• Carbon di Oxide Process: In this process, already steamed coffee beans are either soaked (technically speaking, subjected to) in liquid Carbon di oxide (CO2 gas under high pressure liquefies) or Carbon di Oxide is passed at high pressure through water containing soaked beans and subjected to carbon (charcoal) filters. This method can be called organic because Carbon di Oxide is considered an organic gas (even if produced synthetically) scientifically. So, you can go ahead with this.
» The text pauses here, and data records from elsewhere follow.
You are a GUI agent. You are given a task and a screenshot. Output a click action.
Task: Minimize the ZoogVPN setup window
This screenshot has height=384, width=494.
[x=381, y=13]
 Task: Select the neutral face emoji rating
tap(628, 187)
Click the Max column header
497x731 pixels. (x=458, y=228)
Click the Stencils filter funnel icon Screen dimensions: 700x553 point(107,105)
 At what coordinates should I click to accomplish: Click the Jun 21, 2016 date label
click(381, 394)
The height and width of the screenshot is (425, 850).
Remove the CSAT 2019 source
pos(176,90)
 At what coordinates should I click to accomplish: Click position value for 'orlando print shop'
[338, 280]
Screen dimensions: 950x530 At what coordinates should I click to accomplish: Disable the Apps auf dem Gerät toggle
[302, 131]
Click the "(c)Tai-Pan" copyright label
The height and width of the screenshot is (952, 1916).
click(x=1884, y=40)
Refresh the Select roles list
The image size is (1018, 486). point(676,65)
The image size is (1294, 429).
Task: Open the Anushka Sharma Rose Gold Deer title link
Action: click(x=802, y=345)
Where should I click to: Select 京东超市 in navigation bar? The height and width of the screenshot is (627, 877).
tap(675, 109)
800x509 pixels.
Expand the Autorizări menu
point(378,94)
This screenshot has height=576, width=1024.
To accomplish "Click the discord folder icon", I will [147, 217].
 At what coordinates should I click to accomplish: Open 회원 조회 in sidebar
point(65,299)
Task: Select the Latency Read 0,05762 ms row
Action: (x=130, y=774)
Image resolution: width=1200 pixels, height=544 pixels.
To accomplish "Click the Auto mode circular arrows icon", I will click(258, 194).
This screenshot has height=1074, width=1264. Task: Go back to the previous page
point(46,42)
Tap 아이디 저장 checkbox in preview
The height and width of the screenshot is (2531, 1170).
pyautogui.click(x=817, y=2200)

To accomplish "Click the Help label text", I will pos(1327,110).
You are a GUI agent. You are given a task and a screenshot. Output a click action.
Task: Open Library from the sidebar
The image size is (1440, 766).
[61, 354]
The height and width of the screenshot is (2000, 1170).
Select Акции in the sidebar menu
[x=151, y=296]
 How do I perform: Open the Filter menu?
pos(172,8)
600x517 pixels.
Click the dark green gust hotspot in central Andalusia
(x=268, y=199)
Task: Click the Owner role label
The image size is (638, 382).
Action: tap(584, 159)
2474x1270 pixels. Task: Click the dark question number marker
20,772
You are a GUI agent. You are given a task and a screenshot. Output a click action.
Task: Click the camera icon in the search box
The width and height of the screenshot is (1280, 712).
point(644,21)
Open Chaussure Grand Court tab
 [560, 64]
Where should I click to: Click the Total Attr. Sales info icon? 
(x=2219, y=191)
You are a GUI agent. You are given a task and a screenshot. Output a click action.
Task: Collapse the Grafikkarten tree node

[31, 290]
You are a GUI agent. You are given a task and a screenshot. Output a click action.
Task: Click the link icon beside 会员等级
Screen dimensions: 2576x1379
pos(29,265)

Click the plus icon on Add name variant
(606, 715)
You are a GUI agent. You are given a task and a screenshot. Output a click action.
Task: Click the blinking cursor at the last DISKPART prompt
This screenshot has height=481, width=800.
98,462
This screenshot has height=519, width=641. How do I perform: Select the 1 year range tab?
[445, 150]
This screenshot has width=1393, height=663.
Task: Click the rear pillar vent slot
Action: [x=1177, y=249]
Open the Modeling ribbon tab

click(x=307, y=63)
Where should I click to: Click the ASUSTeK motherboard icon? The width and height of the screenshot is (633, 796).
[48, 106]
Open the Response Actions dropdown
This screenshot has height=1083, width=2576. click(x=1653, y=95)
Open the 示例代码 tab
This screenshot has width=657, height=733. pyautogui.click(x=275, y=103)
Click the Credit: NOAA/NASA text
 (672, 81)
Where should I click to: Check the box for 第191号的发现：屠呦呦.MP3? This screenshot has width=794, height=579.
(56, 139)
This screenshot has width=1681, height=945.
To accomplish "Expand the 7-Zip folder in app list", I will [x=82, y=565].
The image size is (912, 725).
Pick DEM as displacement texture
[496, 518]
• Coffee Oil (Triglyceride) Process: In this process, the coffee beans are first soaked in hot water (some caffeine is removed first hand), removed, and then soaked in coffee oil. The triglycerides present in coffee oil pull out the caffeine from the surface of the beans (the caffeine surfaces due to action of hot water). Thereafter, the beans are removed and dried. This method preserves the flavour and the taste of coffee to a great extent. The oil left can be reused after removal of the caffeine from it. This method of removal of caffeine from the oil before reusing is what decides whether the coffee can be called organic or inorganic. If the oil is decaffeinated using chemicals (Methylene Chloride etc.), then it is no more organic. If some organic method like charcoal filters is applied for this purpose, then it can be called organic.
Why Decaffeination? Caffeine is an external stimulating agent and can be harmful to health in the long run and in overdose. It can give birth to serious troubles like chronic headache, chronic fatigue, annoyance, lungs disorders, high blood pressure, nervous disorders, anxiety, insomnia, lack of appetite etc. Caffeine found in coffee is much higher than that in tea and hence it becomes important to decaffeinate it. Decaffeinated coffee lets you enjoy the remarkable flavour and taste of coffee without risking your health.